Hence, in February 2018, health authorities in Borno, in collaboration with WHO and partners, preventively vaccinated more than 2 million people in internally displaced people (IDPs) camps and surrounding host communities.
The reach of the health service delivery established for yellow fever vaccination in the IDPs can serve as a backbone for delivery of other vaccines and indeed more diverse health services and strengthen the routine immunization delivery system.
According to Dr Wondimagegnehu Alemu, WHO Nigeria Representative, “vaccinating internally displaced people in Borno state is crucial because protecting vulnerable populations living in high-risk conditions will prevent the spread of yellow fever if an outbreak occurs.”
He added that, conducting a mass vaccination campaign during an ongoing humanitarian crisis, when reaching people is difficult, but also dangerous, presents several challenges. For this reason, Nigeria has chosen a tailored approach, which takes into account the accessibility component, to protect population in Borno.
Meanwhile, Dr Jorge Castilla, Senior Emergency Officer, at WHO, in Geneva said the main difficulties regarding the implementation of vaccination campaigns in humanitarian settings are related to the limitation of access to people in need of assistance.
His words: ” Within the EYE Strategy framework, the prioritization of areas that will implement vaccination campaigns take into account, among other things, immunization coverage, levels of risk, and population vulnerability, as these factors directly affect the ability of communities and health systems to detect, confirm, and respond to yellow fever epidemics in a timely manner.
“In the conflict-affected area, vaccination has to add the dimension of access and feasibility, and when a window opens that allows vaccinating a low coverage area, that window of opportunity must be taken whenever it is possible”, Dr Castilla said.
Similarly, the Borno state Health Commissioner, Dr Haruna Mshelia said population mobility and accessibility to health facilities is also crucial to ensure a successful immunization campaign.

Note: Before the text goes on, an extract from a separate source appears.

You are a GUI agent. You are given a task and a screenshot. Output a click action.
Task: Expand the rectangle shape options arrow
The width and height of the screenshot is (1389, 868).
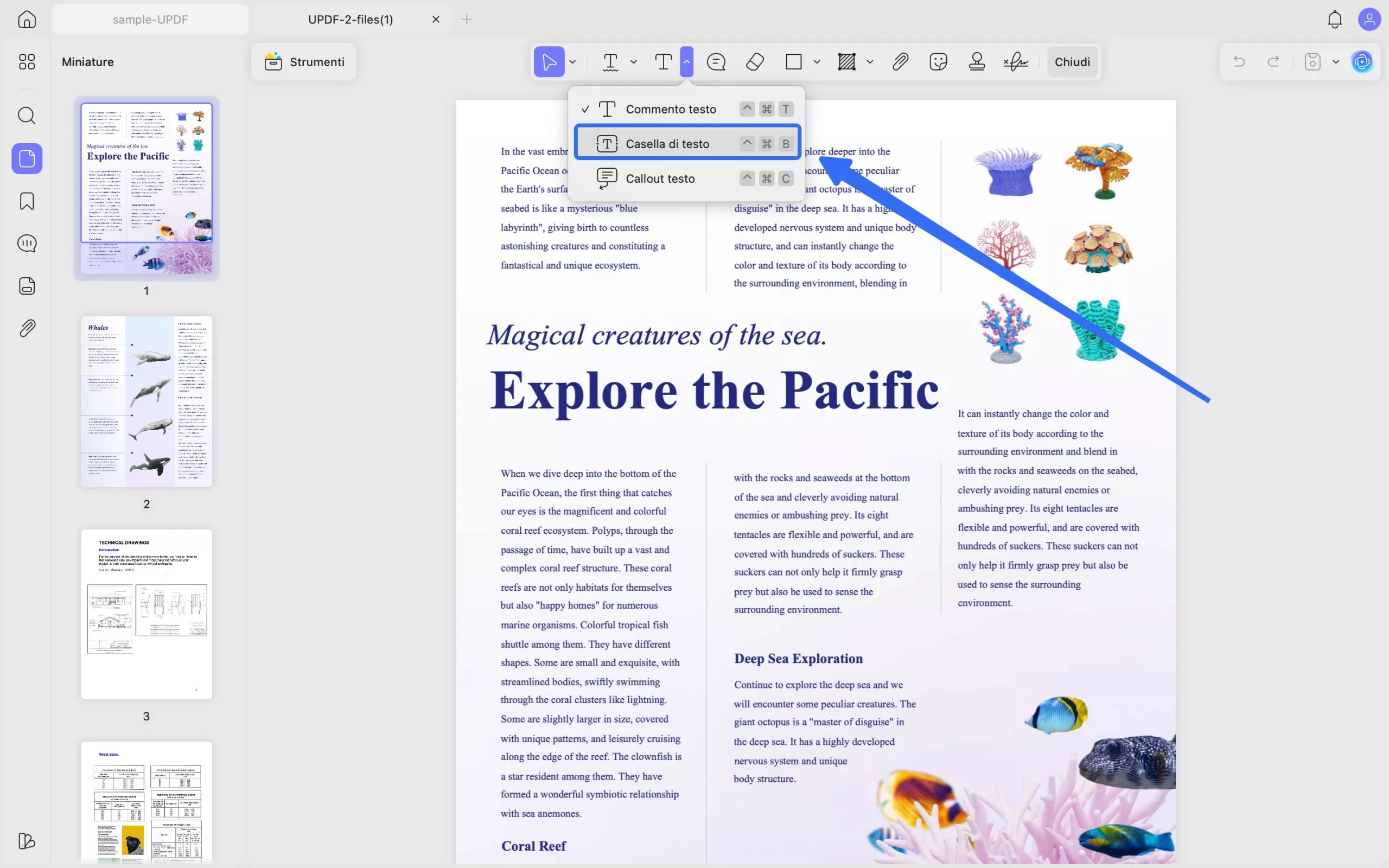click(817, 61)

According to him, the availability of polio infrastructure made planning and implementation a lot more feasible. “The existence of polio infrastructure, health personnel and expertise with years of experience in vaccination campaigns enabled the rapid development of strategic plans, definition, and prioritization of most-at-risk populations based on available micro plans, implementation, and monitoring using a standard checklist to ensure a high-quality campaign.”